Have we reached a human tipping point of recognizing our bias? Maybe. But I suggest it’s beyond a mass recognition that we have a bias glitch in our human matrix. AI and emerging data capture and learning technology will have to be pointed at getting us past the bias age in order to take advantage of the Age of Singularity we’re living in. Easier said than done. And to do it, we’re going to have to accept a few facts: 1) people can change, 2) dogma is not who we are, 3) emotional intelligence, human and self and other awareness are absolute keys to changing the world: we have to wake up.

What am I doing about it?

I’m working on a new human identity and learning platform model, fueled by new humanAPI(TM) AI technology my partners and I at Sofiia.io are developing. We’re asking how might AI work as better middle ware between people and state-of-the-art technology to help them open and change their minds and behavior for the better?

I don’t have to argue for why we need to. We all see and feel why all too clearly.

I believe it boils down to the anomaly. We have focused on technology being a tool for what we share, but now it also must be a tool that can see what is completely individual. Change is always buried in the outlier, the un-comfort zone, the territory of blind spots and our unconscious feelings, beliefs, and actions. We can’t change what we don’t see. Human behavior also suggests that once we see what we need to change, we also have to have the change tools to get us there, and a very clear picture of the new behavior we want to replace the old behavior with.

How do you create AI that can be smarter than people about their own limitations in ways which helps them accelerate beyond those limitation? Can we design AI that learns from the imperfect us while gaining insight into what might be a better us, that teaches itself to teach us how to accelerate our human learning and being beyond our most entrenched, negative traits and behaviors?

In some ways we know our journey is about developing AI capable of intrinsic thought, and so we can’t code it perfectly. In fact, we have to code it to find the imperfections of people, and to recognize the divergence of our behaviors against highly personalized, meta maps of people that allow them to see themselves from this deeper place.

I call Sofiia insight interdependent intelligence. Sort of like our very own check and balance system, the truest meta me API, outfitted with an insight and mindfulness radar and system that can detect and help cure everything from bullshit to blind spots, and from opportunity for growth to full on paths to greater potential. 

I want to see the meta human me in an app that I can traverse, where I can explore and manage “me”. My research suggests many, many humans do.

When it comes to the idea of human consciousness and to how human beings learn, we need to take a hard listen to Peter Diamandis and Ray Kurzweil.

Diamandis believes the “The Future of Education is Personalized, Perfect & Free (Thanks to AI and VR)P, that AI will lead to learning platforms that are personalized to each person, that the AI will have unlimited access to information and will deliver it at the optimal speed. This AI, he believes, “will be freely available to everyone (just like Google), and the quality of the education will be higher than that which only the wealthiest people on the planet can afford today.” Diamandis knows technology has caught up with how human beings need to learn best. If it can work for kids, imagine what it will mean for adults?

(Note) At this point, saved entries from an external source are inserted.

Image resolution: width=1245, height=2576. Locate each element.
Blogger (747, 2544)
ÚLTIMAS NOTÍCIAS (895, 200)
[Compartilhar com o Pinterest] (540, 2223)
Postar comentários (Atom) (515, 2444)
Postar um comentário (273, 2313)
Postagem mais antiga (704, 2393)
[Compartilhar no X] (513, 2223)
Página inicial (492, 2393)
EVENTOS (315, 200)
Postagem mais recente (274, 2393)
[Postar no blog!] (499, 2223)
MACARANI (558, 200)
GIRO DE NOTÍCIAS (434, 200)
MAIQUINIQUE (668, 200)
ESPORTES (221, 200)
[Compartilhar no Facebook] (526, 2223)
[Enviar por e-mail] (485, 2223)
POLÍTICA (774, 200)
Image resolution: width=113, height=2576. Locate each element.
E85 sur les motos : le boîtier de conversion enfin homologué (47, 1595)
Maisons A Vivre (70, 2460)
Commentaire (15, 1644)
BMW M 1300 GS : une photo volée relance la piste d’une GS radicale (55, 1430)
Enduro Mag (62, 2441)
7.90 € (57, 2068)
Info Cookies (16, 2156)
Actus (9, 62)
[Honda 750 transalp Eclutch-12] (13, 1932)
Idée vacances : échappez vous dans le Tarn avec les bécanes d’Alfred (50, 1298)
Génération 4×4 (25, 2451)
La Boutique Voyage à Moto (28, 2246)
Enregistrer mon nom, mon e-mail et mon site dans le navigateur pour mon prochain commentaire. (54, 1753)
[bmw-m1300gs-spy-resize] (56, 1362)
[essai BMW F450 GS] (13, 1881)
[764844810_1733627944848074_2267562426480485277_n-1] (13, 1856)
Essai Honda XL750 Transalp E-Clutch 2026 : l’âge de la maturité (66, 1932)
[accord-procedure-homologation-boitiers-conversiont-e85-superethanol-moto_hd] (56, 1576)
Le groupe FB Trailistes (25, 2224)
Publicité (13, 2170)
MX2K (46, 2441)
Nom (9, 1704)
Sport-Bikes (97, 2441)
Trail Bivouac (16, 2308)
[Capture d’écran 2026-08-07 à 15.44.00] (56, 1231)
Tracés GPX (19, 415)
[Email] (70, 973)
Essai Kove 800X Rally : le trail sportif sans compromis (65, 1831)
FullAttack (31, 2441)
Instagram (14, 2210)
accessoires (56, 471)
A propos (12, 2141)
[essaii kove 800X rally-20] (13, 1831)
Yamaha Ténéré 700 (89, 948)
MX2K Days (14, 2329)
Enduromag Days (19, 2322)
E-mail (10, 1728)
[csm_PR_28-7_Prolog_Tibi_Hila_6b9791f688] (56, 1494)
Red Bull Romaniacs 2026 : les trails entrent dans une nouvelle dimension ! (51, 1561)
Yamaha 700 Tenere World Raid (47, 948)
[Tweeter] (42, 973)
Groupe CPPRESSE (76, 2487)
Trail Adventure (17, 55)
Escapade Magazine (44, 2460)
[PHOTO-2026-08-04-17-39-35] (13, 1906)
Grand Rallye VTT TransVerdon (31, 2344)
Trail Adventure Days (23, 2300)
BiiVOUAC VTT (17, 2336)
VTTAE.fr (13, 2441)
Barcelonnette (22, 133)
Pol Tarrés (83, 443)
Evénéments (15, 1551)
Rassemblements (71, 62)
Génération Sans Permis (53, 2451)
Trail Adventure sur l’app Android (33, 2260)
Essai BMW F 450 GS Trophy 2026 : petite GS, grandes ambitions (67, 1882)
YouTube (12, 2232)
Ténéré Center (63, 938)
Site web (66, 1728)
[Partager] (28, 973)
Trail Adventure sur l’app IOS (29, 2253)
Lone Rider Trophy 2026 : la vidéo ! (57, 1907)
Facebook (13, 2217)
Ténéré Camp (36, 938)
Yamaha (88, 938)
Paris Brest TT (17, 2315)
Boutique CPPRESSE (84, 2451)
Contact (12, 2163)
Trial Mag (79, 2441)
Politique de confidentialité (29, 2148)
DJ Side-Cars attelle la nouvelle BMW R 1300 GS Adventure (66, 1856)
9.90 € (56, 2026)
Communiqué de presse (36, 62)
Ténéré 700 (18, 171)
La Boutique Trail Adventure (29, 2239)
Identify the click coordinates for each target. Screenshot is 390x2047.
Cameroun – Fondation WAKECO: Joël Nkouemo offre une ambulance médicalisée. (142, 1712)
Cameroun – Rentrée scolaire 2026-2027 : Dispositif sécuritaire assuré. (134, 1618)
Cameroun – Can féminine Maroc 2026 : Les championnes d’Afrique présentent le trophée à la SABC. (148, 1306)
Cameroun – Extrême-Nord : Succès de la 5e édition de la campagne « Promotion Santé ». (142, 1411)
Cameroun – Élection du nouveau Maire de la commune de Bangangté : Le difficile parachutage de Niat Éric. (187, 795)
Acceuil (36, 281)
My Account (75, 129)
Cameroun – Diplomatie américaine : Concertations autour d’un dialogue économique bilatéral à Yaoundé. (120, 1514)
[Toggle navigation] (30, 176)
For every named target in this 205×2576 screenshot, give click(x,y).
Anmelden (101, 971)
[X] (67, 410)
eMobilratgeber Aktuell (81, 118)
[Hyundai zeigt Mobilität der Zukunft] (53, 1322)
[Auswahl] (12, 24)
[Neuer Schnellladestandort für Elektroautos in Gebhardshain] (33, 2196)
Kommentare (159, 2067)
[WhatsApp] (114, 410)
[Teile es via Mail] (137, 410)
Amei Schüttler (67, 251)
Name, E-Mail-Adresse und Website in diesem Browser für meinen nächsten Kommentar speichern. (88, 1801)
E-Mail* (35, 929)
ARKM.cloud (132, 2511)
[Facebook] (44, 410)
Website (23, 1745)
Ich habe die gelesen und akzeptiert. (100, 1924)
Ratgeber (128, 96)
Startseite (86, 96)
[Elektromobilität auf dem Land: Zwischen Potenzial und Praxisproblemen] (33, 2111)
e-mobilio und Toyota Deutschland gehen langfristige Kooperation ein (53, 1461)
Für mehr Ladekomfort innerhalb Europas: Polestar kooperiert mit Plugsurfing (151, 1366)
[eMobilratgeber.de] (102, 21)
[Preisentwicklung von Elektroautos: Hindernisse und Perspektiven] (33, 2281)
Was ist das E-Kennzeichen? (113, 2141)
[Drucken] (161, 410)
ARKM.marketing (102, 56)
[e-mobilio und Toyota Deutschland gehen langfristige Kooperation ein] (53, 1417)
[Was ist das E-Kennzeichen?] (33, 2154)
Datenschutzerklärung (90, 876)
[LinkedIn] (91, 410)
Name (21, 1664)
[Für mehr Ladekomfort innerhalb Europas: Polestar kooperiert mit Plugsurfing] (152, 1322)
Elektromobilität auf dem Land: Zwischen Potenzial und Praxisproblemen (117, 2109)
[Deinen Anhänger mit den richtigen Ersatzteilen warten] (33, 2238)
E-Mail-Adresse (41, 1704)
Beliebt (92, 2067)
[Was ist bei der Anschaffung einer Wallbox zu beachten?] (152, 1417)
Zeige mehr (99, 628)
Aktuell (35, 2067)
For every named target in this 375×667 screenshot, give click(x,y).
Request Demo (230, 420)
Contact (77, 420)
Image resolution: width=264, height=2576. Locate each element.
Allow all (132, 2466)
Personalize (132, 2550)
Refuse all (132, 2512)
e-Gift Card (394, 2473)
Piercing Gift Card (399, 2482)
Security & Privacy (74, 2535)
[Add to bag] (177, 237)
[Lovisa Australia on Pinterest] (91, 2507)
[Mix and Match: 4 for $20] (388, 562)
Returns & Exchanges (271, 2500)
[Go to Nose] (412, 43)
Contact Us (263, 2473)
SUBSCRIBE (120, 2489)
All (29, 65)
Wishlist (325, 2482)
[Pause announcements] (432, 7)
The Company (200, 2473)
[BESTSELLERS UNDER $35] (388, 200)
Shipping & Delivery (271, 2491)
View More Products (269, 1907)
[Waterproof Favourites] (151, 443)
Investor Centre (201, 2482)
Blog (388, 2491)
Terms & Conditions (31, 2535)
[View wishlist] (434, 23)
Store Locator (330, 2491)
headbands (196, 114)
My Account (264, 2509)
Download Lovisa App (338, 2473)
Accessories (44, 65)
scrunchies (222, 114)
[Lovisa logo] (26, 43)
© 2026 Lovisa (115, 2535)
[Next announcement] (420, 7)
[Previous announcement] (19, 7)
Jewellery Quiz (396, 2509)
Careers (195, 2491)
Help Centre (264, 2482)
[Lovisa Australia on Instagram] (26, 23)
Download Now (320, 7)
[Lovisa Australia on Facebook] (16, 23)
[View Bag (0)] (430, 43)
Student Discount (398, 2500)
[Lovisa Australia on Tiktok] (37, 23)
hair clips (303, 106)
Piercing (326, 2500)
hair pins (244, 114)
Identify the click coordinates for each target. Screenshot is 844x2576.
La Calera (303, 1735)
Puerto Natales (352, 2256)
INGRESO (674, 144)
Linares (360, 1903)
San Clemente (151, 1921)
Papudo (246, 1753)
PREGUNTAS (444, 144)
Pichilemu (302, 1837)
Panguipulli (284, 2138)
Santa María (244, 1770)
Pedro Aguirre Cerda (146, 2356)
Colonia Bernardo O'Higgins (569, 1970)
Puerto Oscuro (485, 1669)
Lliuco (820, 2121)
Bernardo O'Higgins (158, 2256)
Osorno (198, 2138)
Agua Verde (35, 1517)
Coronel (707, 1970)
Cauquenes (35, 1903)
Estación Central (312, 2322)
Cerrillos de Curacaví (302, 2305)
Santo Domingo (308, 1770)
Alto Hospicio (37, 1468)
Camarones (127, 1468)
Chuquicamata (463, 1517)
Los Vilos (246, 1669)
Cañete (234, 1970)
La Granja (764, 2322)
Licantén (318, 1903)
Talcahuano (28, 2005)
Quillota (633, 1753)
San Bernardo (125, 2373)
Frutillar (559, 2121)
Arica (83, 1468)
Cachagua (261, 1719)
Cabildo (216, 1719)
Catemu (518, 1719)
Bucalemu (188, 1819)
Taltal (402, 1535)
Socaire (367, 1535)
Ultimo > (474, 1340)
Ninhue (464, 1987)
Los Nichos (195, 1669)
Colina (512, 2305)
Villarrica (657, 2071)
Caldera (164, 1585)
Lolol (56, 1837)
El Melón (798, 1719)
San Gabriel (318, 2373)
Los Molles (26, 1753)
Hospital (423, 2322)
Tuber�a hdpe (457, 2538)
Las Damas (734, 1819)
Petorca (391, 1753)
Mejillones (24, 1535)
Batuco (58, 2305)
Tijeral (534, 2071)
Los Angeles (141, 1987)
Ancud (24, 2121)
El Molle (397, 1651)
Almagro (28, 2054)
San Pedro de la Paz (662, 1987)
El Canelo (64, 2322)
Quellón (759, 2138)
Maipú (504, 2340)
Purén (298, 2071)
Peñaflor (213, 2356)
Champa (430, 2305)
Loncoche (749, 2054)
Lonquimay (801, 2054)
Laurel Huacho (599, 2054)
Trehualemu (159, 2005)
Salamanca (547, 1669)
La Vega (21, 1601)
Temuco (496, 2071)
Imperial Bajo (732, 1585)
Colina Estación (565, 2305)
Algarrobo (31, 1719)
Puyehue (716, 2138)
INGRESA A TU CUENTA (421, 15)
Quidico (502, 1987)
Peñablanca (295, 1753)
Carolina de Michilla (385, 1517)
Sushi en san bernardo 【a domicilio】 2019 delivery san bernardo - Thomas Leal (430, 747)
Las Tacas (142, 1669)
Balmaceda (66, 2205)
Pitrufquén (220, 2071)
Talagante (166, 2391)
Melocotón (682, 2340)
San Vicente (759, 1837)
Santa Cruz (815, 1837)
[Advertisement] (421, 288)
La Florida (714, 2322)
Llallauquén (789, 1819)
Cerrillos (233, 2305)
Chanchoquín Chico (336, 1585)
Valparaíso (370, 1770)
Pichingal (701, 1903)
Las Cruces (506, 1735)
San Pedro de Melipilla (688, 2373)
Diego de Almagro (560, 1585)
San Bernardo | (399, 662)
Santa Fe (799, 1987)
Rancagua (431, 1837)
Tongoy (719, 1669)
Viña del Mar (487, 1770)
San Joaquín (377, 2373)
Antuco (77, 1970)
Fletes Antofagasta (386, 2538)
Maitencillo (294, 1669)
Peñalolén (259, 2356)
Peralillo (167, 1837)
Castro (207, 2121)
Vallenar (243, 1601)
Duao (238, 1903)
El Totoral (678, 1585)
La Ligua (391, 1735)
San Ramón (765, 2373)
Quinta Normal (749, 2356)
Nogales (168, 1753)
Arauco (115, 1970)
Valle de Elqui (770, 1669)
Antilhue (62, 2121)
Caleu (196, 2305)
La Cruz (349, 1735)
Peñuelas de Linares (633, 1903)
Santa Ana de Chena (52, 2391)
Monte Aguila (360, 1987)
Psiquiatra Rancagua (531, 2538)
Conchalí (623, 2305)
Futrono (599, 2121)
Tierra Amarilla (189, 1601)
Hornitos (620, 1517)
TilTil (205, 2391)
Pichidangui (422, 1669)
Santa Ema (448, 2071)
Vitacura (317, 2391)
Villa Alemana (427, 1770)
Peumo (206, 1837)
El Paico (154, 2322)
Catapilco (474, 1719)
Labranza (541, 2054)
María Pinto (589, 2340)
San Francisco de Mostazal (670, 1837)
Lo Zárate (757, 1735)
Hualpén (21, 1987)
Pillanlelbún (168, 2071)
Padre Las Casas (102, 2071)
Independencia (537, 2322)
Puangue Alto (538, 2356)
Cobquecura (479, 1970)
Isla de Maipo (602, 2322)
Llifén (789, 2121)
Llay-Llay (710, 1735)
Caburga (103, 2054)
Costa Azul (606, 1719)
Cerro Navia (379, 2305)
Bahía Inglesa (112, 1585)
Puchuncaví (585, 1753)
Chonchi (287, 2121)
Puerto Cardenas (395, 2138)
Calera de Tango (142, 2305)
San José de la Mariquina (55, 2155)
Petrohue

Kurzweil who is Google’s Director of Engineering (among being one of the truly consummate thinkers of our age) defines Singularity as being:

Within a quarter century, nonbiological intelligence will match the range and subtlety of human intelligence. It will then soar past it because of the continuing acceleration of information-based technologies, as well as the ability of machines to instantly share their knowledge. Intelligent nanorobots will be deeply integrated in our bodies, our brains, and our environment, overcoming pollution and poverty, providing vastly extended longevity, full-immersion virtual reality incorporating all of the senses (like The Matrix), “experience beaming” (like “Being John Malkovich”), and vastly enhanced human intelligence. The result will be an intimate merger between the technology-creating species and the technological evolutionary process it spawned.” (Singularity Q&A).

So we are in the age of singularity AND we have the technohow to finally get past bias and achieve what that means for humanity.

Not a bad way to spend this lifetime.